◆ **Selected extract**
━━━

# american living in ireland and married to a british citizen



## brettie vedder (Jul 26, 2009)

its complicated, lol. i met my wife a few years ago and we got married and are now residing in the republic of ireland. she is still down as a british citizen on her passport. she never switched it over because ireland is in the EU and brits can live and work freely in any EU nation. we have been talking lately about moving to canada. i was wondering if it would be better to go through me being american, or her being british. we have read that canada openly accepts immigrants. i was wondering if there are any things i should know to make pursuing this any easier. the only real problem we have is selling our house, because the market is horrible here at the moment. we also have 1 dog and 2 cats. from what ive read, as long as you have a vet clear their health and give you a certificate then you are fine. they also need to be checked for rabies i believe. we were thinking of moving to british columbia because the weather tends to be milder around the coast. any suggestions for good places to try out for work? my wife is in the health industry and i have a degree in information systems and ive also worked in construction. any help would be appreciated.

━━━

◆ **Information shown**

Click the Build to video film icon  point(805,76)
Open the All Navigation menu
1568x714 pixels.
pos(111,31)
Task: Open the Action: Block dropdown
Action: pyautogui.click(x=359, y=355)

━━━

◆ **Stated problem 1**
In the forum post about moving from Ireland to Canada, which province is the couple considering, and why?
◆ **Stated problem 2**
Carry on the forum post about moving from Ireland to Canada, starting after its final sentence.

◆ **Result 1**
British Columbia, because the weather tends to be milder around the coast.

◆ **Result 2**
cheers


----------



## Auld Yin (Mar 10, 2009)

brettie vedder said:


> its complicated, lol. i met my wife a few years ago and we got married and are now residing in the republic of ireland. she is still down as a british citizen on her passport. she never switched it over because ireland is in the EU and brits can live and work freely in any EU nation. we have been talking lately about moving to canada. i was wondering if it would be better to go through me being american, or her being british. we have read that canada openly accepts immigrants. i was wondering if there are any things i should know to make pursuing this any easier. the only real problem we have is selling our house, because the market is horrible here at the moment. we also have 1 dog and 2 cats. from what ive read, as long as you have a vet clear their health and give you a certificate then you are fine. they also need to be checked for rabies i believe. we were thinking of moving to british columbia because the weather tends to be milder around the coast. any suggestions for good places to try out for work? my wife is in the health industry and i have a degree in information systems and ive also worked in construction. any help would be appreciated.
> 
> cheers


Your/Spouse's nationality has no bearing on your admissability to Canada. Canada welcomes immigrants but has very strict rules on who gets in. You and/or your wife require to have an occupation on THE LIST or have pre-arranged job(s) before you are eligible for admission. What exactly do you both do. If I know then I can perhaps help you further.


----------



## brettie vedder (Jul 26, 2009)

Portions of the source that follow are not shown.